The political and legal crisis in Slovenia has escalated further. The opposition leader, the former Prime Minister Janez Janša, was taken to prison on June 20 amid public protests and harsh critique waged by the most prominent Slovenian constitutional lawyers. The crisis is due to have huge impact on the fairness of the election, scheduled for July 13. However, this seems to be of no concern to the highest Slovenian courts.
On Monday June 16 the Constitutional Court rejected the petitioner’s constitutional complaint as premature, for failing to fulfill extraordinary legal remedies at the Supreme Court. The Court refused to apply Art 51 of the Constitutional Court Act, which exceptionally allows for a constitutional complaint prior to the exhaustion of all legal remedies if the alleged violation of human rights is manifest and if the petitioner is to suffer unrepairable consequences.
The Court ruled 6:3 that while the alleged violations of the petitioner’s rights were serious, they were not manifest, within the meaning of the Court’s judicial test, so to allow a direct review. This was opposed by three judges, writing for the minority, who have produced extremely critical dissenting opinions, unprecedented in the history of the Court, stressing that the violations of human rights were not only manifest, but were patent and flagrant and were violated in a trial that was manifestly unfair.
The reluctance of the Court to rule on the merits of the constitutional complaint was also heavily criticized by four former Constitutional Court justices. One of them, self-proclaimed political opponent of Mr. Janša, stressed that the final ruling was based on such a violation of procedural, indeed fundamental principles of law (most notably: nemo iudex since actore) that he entertained no doubt that the ruling would be and shall be voided by the Supreme Court – immediately.
He was, however, wrong. And so was the Constitutional Court. The latter justified its reluctance to rule on the constitutional complaint prior to the exhaustion of all legal remedies by stressing the importance of the institutional loyalty and its trust in the Supreme Court that it will effectively protect the petitioner’s rights, including by suspending the prison sentence until ruling on the merits of the case. However, the Supreme Court obviously defied its trust. What has been going on there, according to media reports, amounts to a farce.

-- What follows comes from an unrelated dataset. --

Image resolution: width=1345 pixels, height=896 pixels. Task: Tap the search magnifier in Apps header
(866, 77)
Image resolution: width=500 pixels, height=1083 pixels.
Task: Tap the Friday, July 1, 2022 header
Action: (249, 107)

The case was assigned to a judge rapporteur who wanted to recuse herself and as her request was denied by the President of the Supreme Court, she left for a vacation that she had planned before. The President of the Court simultaneously refused to assign the case to another judge, stressing that while the case is of a multidimensional and absolute importance, it justified no special treatment. Moreover, the Supreme Court was – in its public statement – of the opinion that the petitioner himself could have asked for the suspension of the sentence by turning to the District court. As this has not been done, the case is estimated to be decided by the Supreme Court in the usual period of time, that is in four months!
It follows from this that Slovenian judiciary is passing the hot potato from one instance to another, blaming it on the petitioner for failing to use his legal remedies correctly, even when, with all respect to the rule of law, the courts should have acted ex-offo. However, while all this can appear to formally comply with the procedural rules, this is pure formalism. In reality, de facto, the petitioner has no effective legal remedy at hand to defend his liberty (he is in prison, where he can remain for a number of weeks, even months, as the Supreme Court deliberates, patiently waiting for judges to finish their vacation) and to defend his right to stand for election (he is anticipated to stay in the closed or semi-closed prison ward with no or very limited access to public).
Slovenia has thus become a primer example of a de facto failed constitutional democracy, whereby the orchestrated media which filter, as much as possible, the few academic voices that have spoken out – not in favor of the petitioner ad personam, let alone his political party, but in favor of what law and justice require, refuse to present to the wider public the Patria case for what it really stands for – an apparent abuse and instrumentalization of law, through the actions and omissions of the judiciary, to eliminate particular political opponents and to consolidate political, economic, legal-institutional and finally overall social power in the hands in which it has rested so far, that is the old-new post-communist elite. Indeed, this is happening in a country, which used to be known as the best disciple among the new Member States of the European Union.